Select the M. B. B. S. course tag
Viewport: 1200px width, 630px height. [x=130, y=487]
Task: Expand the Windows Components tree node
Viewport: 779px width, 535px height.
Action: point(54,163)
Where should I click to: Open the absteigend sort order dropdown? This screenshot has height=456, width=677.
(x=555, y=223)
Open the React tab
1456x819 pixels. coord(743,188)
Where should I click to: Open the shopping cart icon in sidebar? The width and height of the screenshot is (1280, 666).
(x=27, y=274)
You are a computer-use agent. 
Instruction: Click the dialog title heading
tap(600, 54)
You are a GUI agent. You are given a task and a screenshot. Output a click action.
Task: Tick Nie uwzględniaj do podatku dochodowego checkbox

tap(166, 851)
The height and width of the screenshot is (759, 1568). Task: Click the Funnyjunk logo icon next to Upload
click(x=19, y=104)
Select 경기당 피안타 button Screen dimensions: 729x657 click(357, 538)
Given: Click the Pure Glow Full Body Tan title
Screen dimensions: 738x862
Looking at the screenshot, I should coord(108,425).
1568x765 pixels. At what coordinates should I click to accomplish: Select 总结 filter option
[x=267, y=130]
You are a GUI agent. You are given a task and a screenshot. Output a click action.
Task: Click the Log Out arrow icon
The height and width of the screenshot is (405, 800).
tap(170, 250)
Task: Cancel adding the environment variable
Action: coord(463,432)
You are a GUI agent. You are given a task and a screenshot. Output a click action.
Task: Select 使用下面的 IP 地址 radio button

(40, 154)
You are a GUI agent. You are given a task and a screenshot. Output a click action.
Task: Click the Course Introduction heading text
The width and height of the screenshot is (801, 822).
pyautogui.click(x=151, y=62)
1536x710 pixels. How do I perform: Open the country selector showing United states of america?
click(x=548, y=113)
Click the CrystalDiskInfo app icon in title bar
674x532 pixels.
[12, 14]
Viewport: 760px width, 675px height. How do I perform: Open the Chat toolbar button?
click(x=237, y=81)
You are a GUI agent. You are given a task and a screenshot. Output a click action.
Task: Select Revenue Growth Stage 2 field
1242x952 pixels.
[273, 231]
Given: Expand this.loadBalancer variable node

+---+

# Your instructions
The expected answer is a word-for-word copy of every line from the one that contains "Click the CrystalDiskInfo" through the final line of the material.

# Finished exercise
Click the CrystalDiskInfo app icon in title bar
674x532 pixels.
[12, 14]
Viewport: 760px width, 675px height. How do I perform: Open the Chat toolbar button?
click(x=237, y=81)
You are a GUI agent. You are given a task and a screenshot. Output a click action.
Task: Select Revenue Growth Stage 2 field
1242x952 pixels.
[273, 231]
Given: Expand this.loadBalancer variable node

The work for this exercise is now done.